### Data provided
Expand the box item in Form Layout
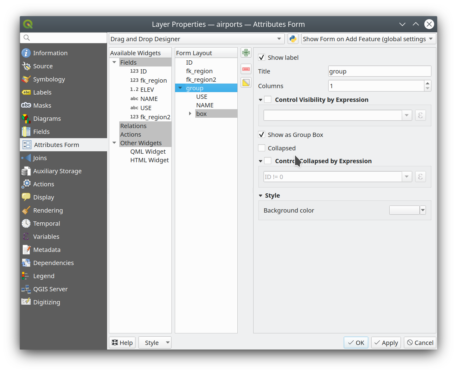Image resolution: width=457 pixels, height=373 pixels. tap(190, 114)
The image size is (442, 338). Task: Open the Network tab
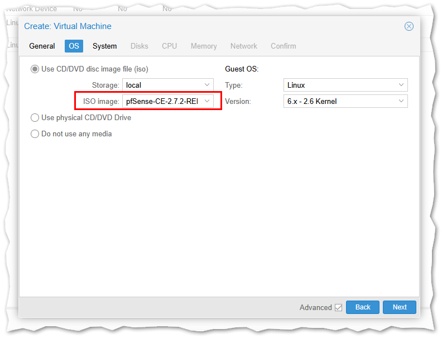(244, 46)
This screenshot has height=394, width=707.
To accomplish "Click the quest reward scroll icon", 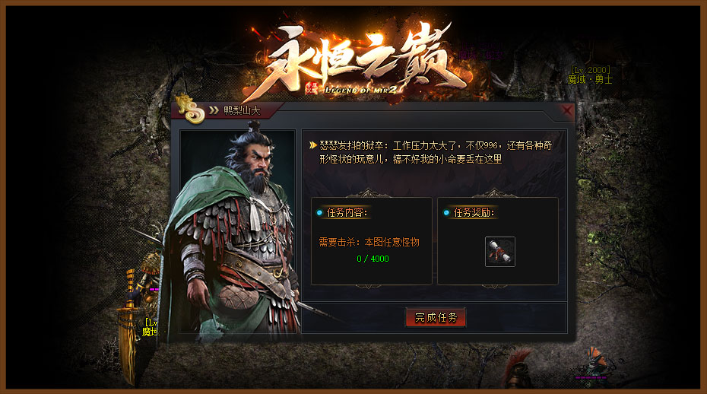I will coord(500,252).
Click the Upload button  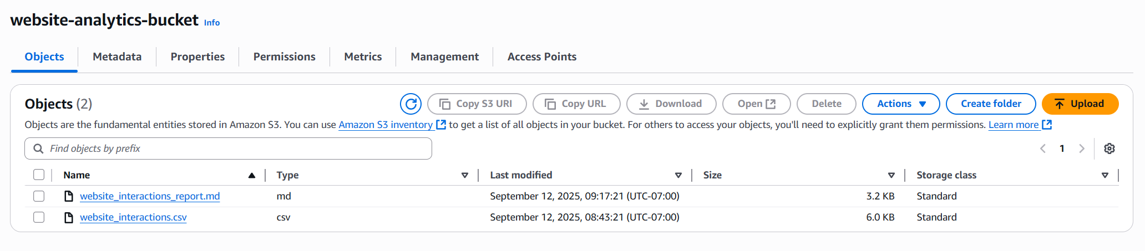1080,104
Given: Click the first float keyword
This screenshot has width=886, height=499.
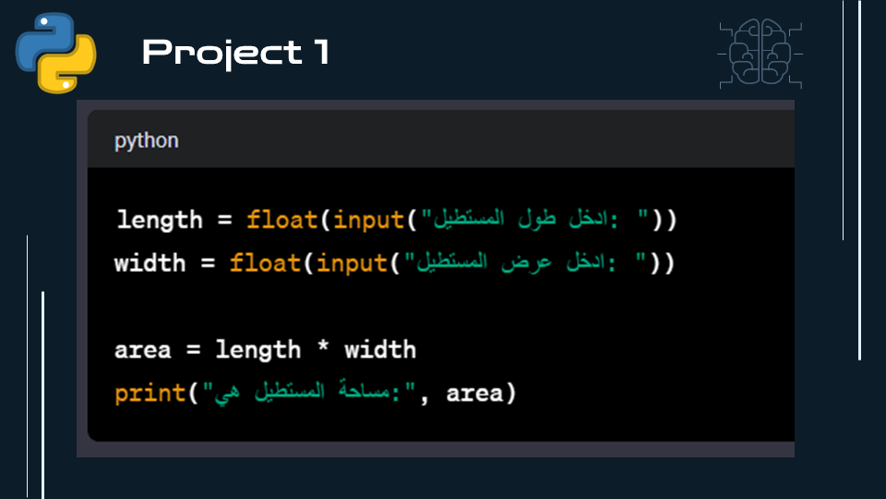Looking at the screenshot, I should tap(282, 220).
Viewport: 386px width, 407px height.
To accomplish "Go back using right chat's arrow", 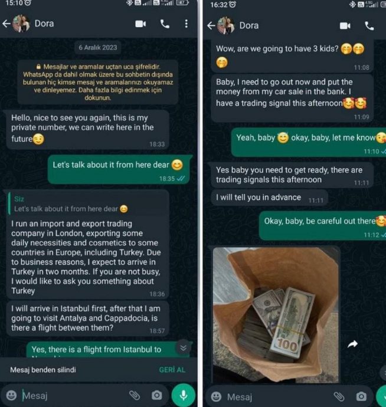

### Brief
Leave the pictures out. Output exactly, and only, the lines from the one with "Given: Click the first float keyword" through the last line of the listing above, both included.

### Response
Given: Click the first float keyword
This screenshot has width=886, height=499.
Looking at the screenshot, I should tap(282, 220).
Viewport: 386px width, 407px height.
To accomplish "Go back using right chat's arrow", 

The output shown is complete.